-- Opening Marker --

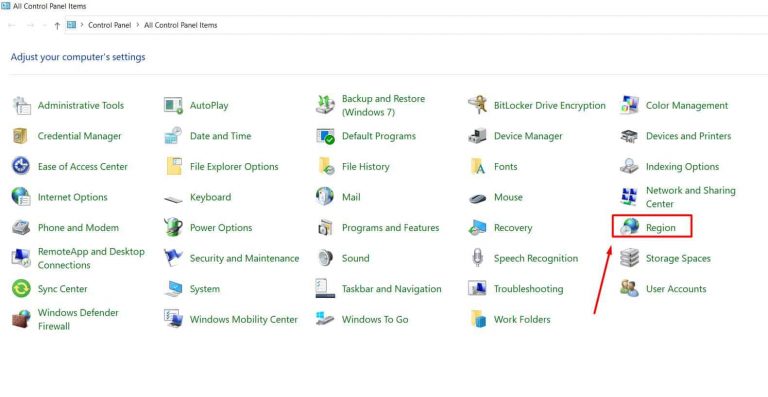The width and height of the screenshot is (768, 397).
Task: Open the Speech Recognition microphone icon
Action: [x=477, y=258]
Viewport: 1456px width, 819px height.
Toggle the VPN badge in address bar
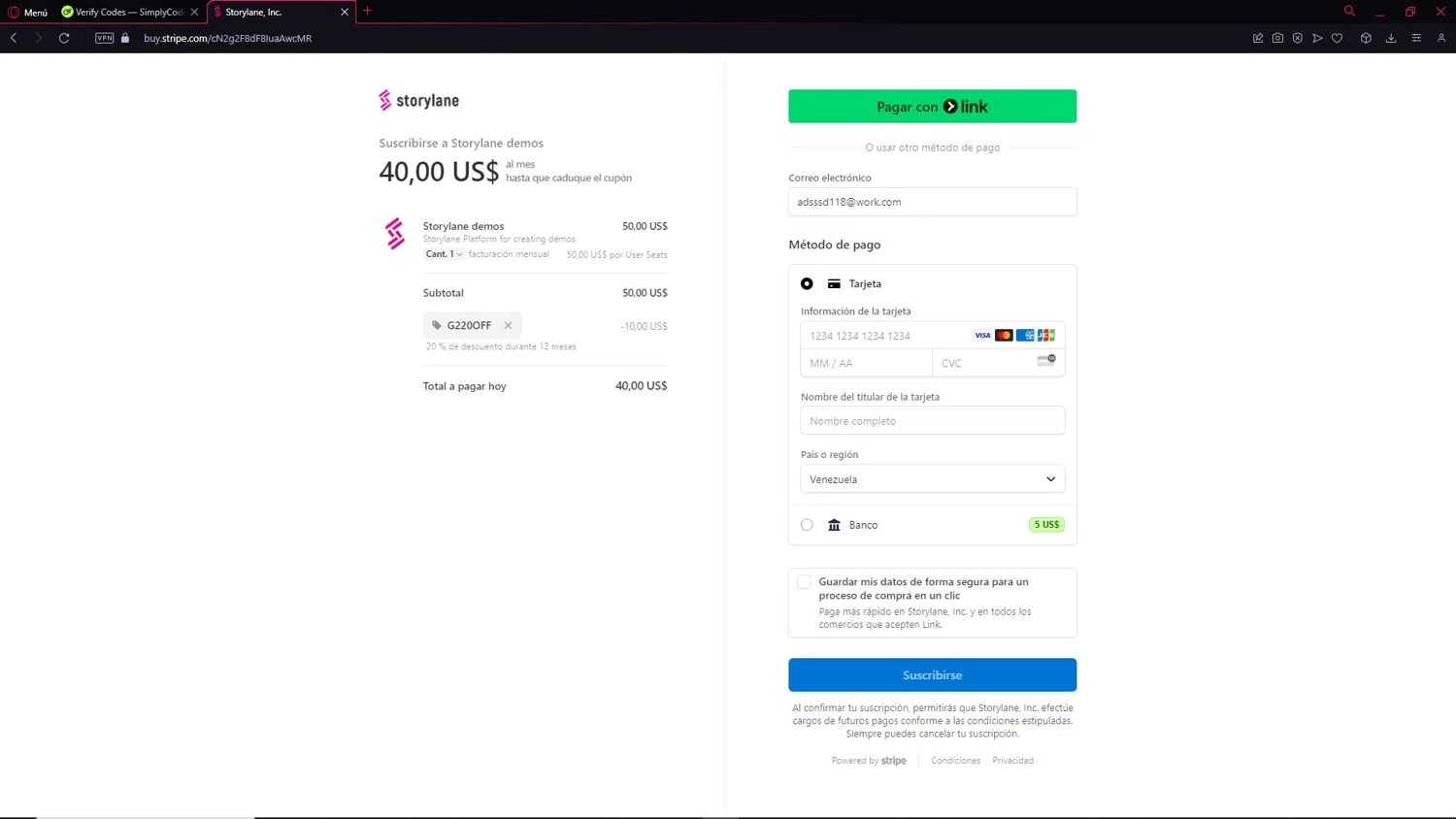coord(105,38)
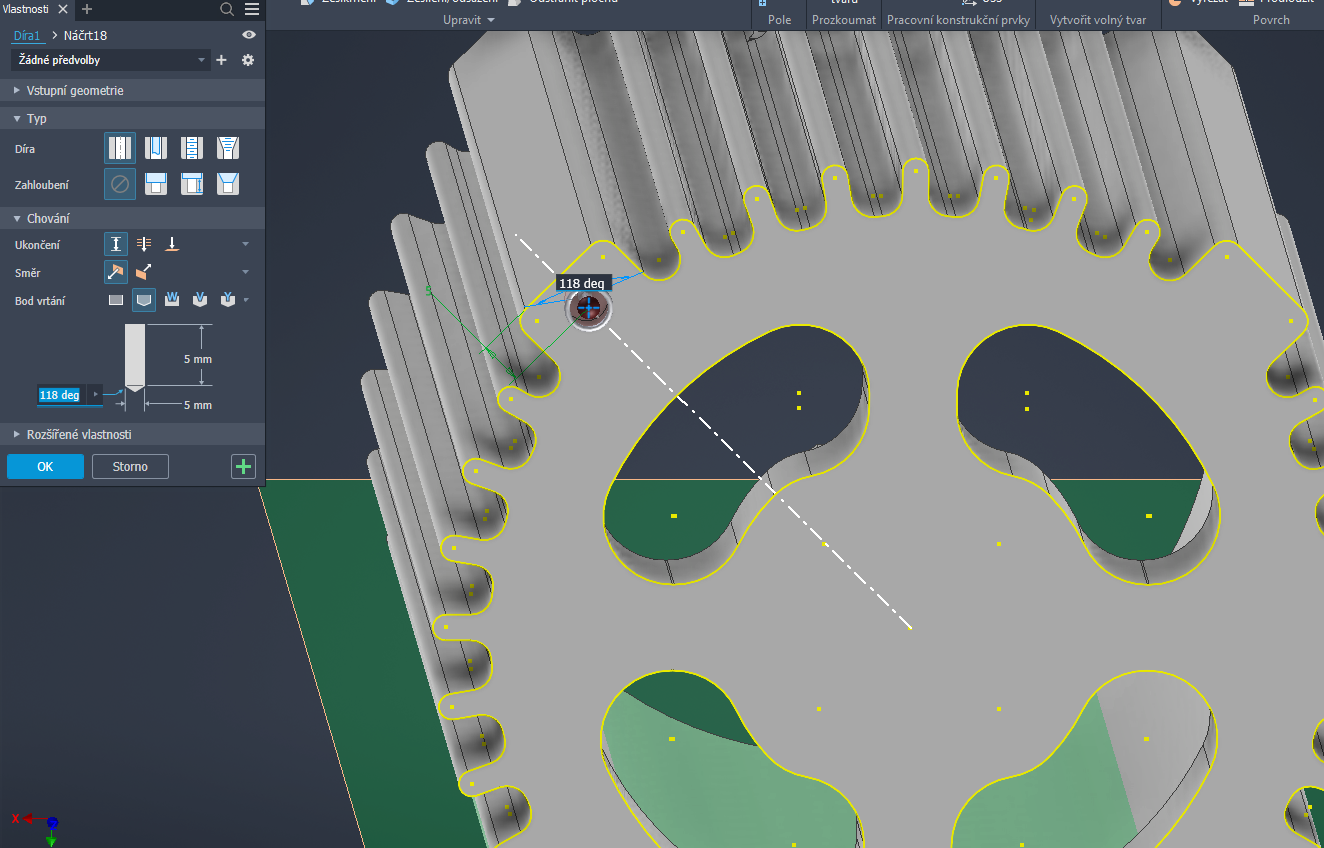
Task: Select the simple hole type icon
Action: [120, 149]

-- Closing Marker --

### What you need to do
At the line containing "Viewport: 1456px width, 819px height.", begin reproducing the entries word for word, and continue through their last line. Leave out the pictures.

### Answer box
Viewport: 1456px width, 819px height.
Toggle the VPN badge in address bar
coord(105,38)
Task: Select the simple hole type icon
Action: [120, 149]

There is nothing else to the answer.